▸ Actions to take:
**A.** Check each statement against the Mazda 5 thread: (i) BathrobeGoddess gets 32 MPG in her car; (ii) blessedwithboys says an infant seat must go in the middle; (iii) 34me's car is blue. For each, answer yes or no and quote the deciding words.
**B.** Pick up the Mazda 5 forum thread after its final header and write the next post.

═══ Given passage

Originally Posted by *BathrobeGoddess* 
I have a Mazda 5 and you will be able to out two car seat RF no problem...the captian chairs scoot way back...I have three car seats in mine and my RF seat is in the 3rd row so I can hatch load but before my 3.5 year old hot 40 lbs, she was also RF in 2nd row, behind the driver...

I love my car BTW...I get 32 MPG and can fit everyone (family of 6) in there no problem!

I wonder if you are one of the ones I see on the road







. We are in the same area!


----------



## blessedwithboys (Dec 8, 2004)

Quote:


Originally Posted by *baglady* 
Is it safe for an infant to ride outboard

sure, its safe. an infant can be safe anywhere in the back as long as the set is installed correctly. middle is preferable, but not mandatory.


----------



## BathrobeGoddess (Nov 19, 2001)

Quote:


Originally Posted by *34me* 
I wonder if you are one of the ones I see on the road







. We are in the same area!

I have a topper on it...we are blue! And I have a UU chalice on the back...I need more stickers lol


----------



## jakesmama (May 9, 2005)

Just popping in to say that because of this thread, the Mazda 5 is now on my radar as a possible choice for us soon! Now that I know about them I look everywhere driving around town, but so far I've only seen one.

Nice to know they're so roomy and get good gas mileage. We're also getting a Radian and now I won't even worry about install!


----------



## baglady (Jul 13, 2009)

Quote:


Originally Posted by *jakesmama* 
Just popping in to say that because of this thread, the Mazda 5 is now on my radar as a possible choice for us soon! Now that I know about them I look everywhere driving around town, but so far I've only seen one.

Nice to know they're so roomy and get good gas mileage. We're also getting a Radian and now I won't even worry about install!

Unfortunately I don't think they're as popular in the US as they are in other places (sold under various names). In my area at least it seems like people prefer the family tanks even for one or to kiddos. I had never even heard of them until reading about them on MDC.

I've been reading reviews in car magazines since I started this thread and they've all been really positive.


----------



## jakesmama (May 9, 2005)

I'll have to visit our Mazda dealership and see what they carry. I've been reading a lot now too and think this might be perfect. I'll have to test drive and see what I think then.

I have seen two (probably the same one twice, actually) around town and I always slow down to get a better look.


----------



## 34me (Oct 2, 2006)

Quote:


Originally Posted by *BathrobeGoddess* 
I have a topper on it...we are blue! And I have a UU chalice on the back...I need more stickers lol

Mine is black/black with tinted windows. How is the topper to reach? I have been thinking about a bike rack. I talked to someone at Beavers about it









They are getting more and more popular in this area. There are two at my son's school and one that lives next door.


----------



## jenjenfirenjen (Jan 9, 2005)

══════
═══ Records

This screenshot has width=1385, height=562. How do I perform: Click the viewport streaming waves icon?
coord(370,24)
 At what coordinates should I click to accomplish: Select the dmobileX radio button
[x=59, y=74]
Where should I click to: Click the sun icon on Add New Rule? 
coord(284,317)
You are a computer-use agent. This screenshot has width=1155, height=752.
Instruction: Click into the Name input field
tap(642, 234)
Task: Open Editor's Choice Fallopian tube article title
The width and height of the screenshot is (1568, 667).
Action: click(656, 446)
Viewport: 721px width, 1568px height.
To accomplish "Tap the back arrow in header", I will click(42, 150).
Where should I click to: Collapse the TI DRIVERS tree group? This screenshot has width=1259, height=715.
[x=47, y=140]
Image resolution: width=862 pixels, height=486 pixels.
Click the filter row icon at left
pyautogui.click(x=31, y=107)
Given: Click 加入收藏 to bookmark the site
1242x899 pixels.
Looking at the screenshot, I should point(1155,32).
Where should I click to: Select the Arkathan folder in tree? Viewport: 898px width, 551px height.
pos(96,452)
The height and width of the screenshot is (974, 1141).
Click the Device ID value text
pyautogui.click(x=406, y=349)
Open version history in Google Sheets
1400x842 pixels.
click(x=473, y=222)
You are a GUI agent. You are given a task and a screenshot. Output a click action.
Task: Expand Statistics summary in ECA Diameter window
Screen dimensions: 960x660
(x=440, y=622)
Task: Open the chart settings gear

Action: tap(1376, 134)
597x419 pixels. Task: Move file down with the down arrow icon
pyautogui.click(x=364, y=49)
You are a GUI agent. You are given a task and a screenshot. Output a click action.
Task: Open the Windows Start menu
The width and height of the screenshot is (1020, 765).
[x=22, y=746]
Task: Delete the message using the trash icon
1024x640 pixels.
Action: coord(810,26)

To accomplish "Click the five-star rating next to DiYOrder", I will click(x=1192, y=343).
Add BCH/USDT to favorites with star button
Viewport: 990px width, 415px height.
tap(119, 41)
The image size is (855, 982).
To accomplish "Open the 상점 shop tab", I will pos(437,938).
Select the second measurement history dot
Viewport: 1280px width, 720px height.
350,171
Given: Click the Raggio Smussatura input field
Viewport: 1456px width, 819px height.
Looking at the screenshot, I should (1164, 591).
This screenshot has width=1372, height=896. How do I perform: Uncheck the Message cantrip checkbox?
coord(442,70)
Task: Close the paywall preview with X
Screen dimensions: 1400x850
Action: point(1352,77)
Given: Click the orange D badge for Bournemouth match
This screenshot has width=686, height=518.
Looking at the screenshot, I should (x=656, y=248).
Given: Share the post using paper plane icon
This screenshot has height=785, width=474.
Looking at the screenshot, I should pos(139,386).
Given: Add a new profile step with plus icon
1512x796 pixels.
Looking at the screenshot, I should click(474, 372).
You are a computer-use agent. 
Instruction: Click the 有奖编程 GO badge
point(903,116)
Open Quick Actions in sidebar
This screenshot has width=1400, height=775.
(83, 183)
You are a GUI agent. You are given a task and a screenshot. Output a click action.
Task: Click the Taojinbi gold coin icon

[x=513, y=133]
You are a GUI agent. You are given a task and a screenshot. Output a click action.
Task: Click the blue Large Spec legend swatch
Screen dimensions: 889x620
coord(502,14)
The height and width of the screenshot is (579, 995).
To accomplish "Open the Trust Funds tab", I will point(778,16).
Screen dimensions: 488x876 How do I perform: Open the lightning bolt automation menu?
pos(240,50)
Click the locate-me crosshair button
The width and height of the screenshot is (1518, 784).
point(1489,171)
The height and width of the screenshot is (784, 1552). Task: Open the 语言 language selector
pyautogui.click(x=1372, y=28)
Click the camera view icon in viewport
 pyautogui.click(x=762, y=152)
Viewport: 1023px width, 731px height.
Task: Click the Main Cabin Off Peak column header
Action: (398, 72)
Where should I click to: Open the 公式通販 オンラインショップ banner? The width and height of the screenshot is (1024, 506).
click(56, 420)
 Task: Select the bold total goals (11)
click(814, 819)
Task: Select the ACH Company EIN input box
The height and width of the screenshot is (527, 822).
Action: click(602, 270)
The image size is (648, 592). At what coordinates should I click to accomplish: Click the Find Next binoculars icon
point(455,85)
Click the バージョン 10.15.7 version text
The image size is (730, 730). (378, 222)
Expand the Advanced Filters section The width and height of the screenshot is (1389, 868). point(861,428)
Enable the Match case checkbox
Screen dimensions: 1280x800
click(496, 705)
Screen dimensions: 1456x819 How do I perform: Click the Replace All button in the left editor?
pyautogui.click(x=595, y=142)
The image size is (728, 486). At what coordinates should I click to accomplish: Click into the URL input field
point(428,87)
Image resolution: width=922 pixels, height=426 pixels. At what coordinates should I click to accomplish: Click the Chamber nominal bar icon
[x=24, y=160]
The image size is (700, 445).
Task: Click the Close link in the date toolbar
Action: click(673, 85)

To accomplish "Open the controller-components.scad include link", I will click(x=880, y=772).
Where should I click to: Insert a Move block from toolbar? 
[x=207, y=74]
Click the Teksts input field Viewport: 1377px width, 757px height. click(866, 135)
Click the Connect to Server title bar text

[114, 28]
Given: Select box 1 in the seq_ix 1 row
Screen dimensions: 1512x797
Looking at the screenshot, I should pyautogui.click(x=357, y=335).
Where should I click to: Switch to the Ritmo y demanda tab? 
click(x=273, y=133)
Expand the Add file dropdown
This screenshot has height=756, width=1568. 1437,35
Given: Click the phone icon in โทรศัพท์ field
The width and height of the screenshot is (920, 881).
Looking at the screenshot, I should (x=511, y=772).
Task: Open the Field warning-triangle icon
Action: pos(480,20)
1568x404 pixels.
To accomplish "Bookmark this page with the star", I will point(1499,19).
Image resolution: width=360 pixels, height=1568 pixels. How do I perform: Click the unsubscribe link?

══════

▸ Answers to the exercise:
**A.**
(i) Yes: "I get 32 MPG and can fit everyone (family of 6) in there no problem!"
(ii) No: "middle is preferable, but not mandatory."
(iii) No: "Mine is black/black with tinted windows."

**B.**
Quote:


Originally Posted by *BathrobeGoddess* 
I have a Mazda 5 and you will be able to out two car seat RF no problem...the captian chairs scoot way back...I have three car seats in mine and my RF seat is in the 3rd row so I can hatch load but before my 3.5 year old hot 40 lbs, she was also RF in 2nd row, behind the driver...

I love my car BTW...I get 32 MPG and can fit everyone (family of 6) in there no problem!

I'll be in your shoes soon...3rd baby on the way and my older two are still in car seats. My oldest is getting close to the top harness slot in his Apex. That thing is a beast so I was thinking of getting a trimmer HBB and put him in the 3rd row and the baby RF in the second row, next to my 4 year old in his Nautilus.

My concern with anyone in the 3rd row though is how the heck do I then fit anything much in the back. I could keep the other half of the 3rd row down and put stuff next to whoever is in the 3rd row but then I worry if that stuff were to fall on them. There is just hardly any storage space once that 3rd row is up. How do you deal with this?

I've loved my Mazda 5 for two kids but I feel like it will lose a lot of functionality with 3 kids in it.


----------



## BathrobeGoddess (Nov 19, 2001)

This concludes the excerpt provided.